[Task requirements]:
Can you turn the records below into a numbered list, with blank lines dropped and the pictures left out?
--- START Raw data ---
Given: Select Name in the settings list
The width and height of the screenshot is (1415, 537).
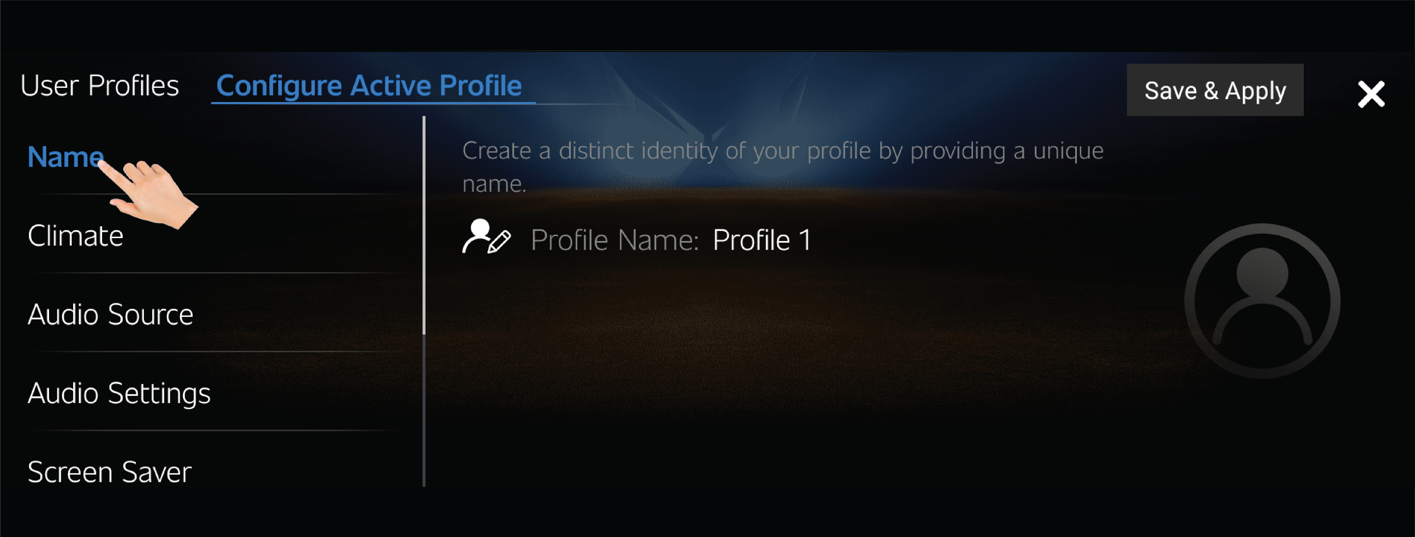Looking at the screenshot, I should (65, 157).
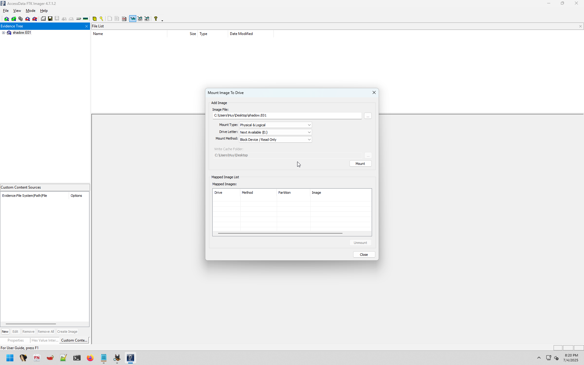Open the Mount Method dropdown
Screen dimensions: 584x365
pyautogui.click(x=275, y=140)
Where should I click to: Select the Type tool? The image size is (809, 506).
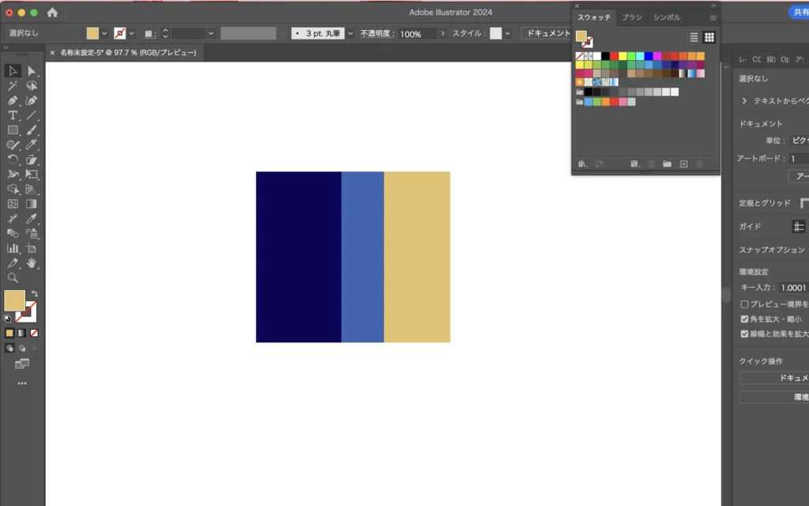(13, 115)
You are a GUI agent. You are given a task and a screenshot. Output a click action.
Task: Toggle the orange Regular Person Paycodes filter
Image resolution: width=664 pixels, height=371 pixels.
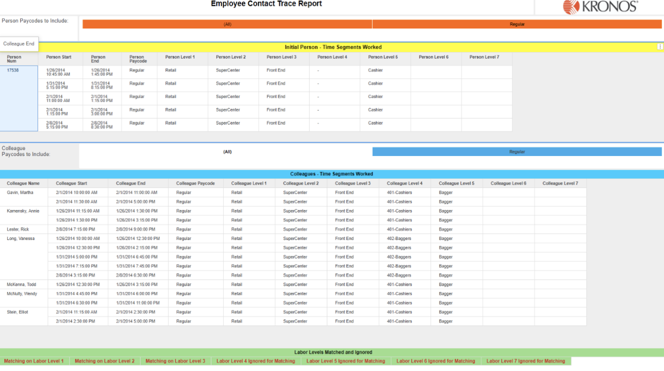tap(517, 24)
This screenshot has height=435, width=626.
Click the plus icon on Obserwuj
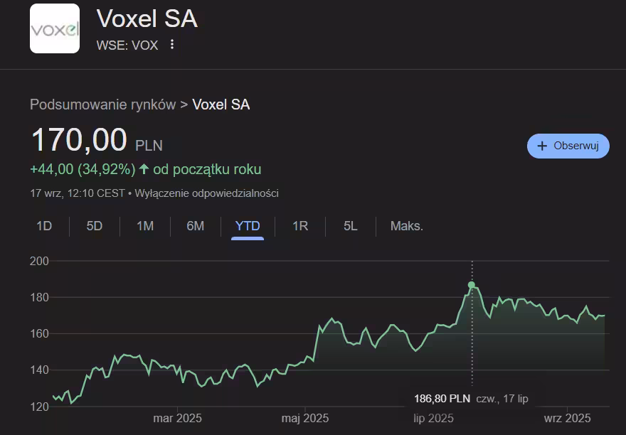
--- END Raw data ---
[Response to this task]:
1. Given: Select Name in the settings list
2. The width and height of the screenshot is (1415, 537).
3. Looking at the screenshot, I should (65, 157).
4. Open the Mount Method dropdown
5. Screen dimensions: 584x365
6. pyautogui.click(x=275, y=140)
7. Where should I click to: Select the Type tool? The image size is (809, 506).
8. (13, 115)
9. You are a GUI agent. You are given a task and a screenshot. Output a click action.
10. Task: Toggle the orange Regular Person Paycodes filter
11. Image resolution: width=664 pixels, height=371 pixels.
12. tap(517, 24)
13. This screenshot has height=435, width=626.
14. Click the plus icon on Obserwuj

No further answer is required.